2日間合計の売上は、昨年の225億5600万円(税抜き、以下同)を10%ほど上回る、史上最高の257億6250万円。469頭が上場され、95.3%の447頭が落札された。最高額落札馬はモシーンの2021(父モーリス)の4億5000万円で、1頭あたりの平均落札価格は約5763万円。
夢の値段が、それこそ夢のような額に跳ね上がった。
単なる「爆買い」ではない藤田オーナーの戦略とは
そんななか、「今年も爆買い」と注目されたのが、サイバーエージェント代表の藤田晋オーナーだ。

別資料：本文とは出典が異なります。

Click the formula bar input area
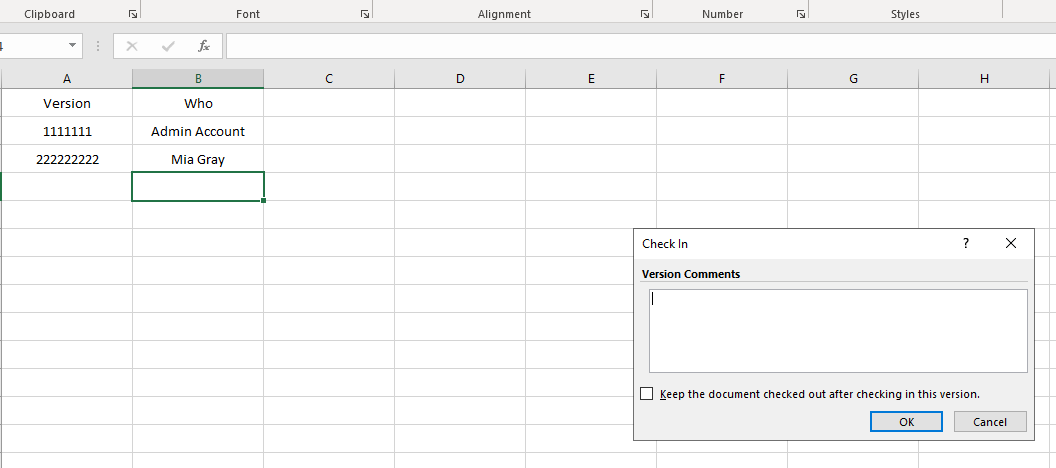Image resolution: width=1056 pixels, height=468 pixels. click(640, 46)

2日間で23億6200万円を投じた昨年につづき、今年は18頭を22億2600万円で落札した。
子会社がヒットさせたゲームにちなんで「ウマ娘マネー」と呼ばれるなど、派手さばかりが目立つが、所有馬のラインナップを見渡すと、けっして衝動買いなどではなく、先を見越して綿密に練られたプランがあるように思われるのだ。
藤田氏が馬主資格を申請したのは昨年2月のことだった。5月の千葉サラブレッドセールでドーブネを4億7010万円という高値で購入して話題になり、8月14日、小倉のフェニックス賞に所有馬が初めて出走した(デュガ、3着)。ということは、所有馬が初めてレースに出てから、まだ1年も経っていないのだ。
にもかかわらず、今年4月9日にはジャングロがニュージーランドトロフィーを勝って、所有馬の重賞初制覇を遂げるなど、早くも馬主として成功しようとしている。
私たちはつい「爆買い」という言葉に騙されてしまうが、セレクトセールで藤田氏が落札した馬を見ると、種牡馬がバリエーションに富んでいるし、価格帯にも幅があり、昨年と今年とで、牝牡の落札馬のバランスをはっきりと変えている。「一番高いの持ってこい」というやり方でもなければ、勢いに任せたやり方でもなく、計算し尽くされたうえでの投資であることがわかる。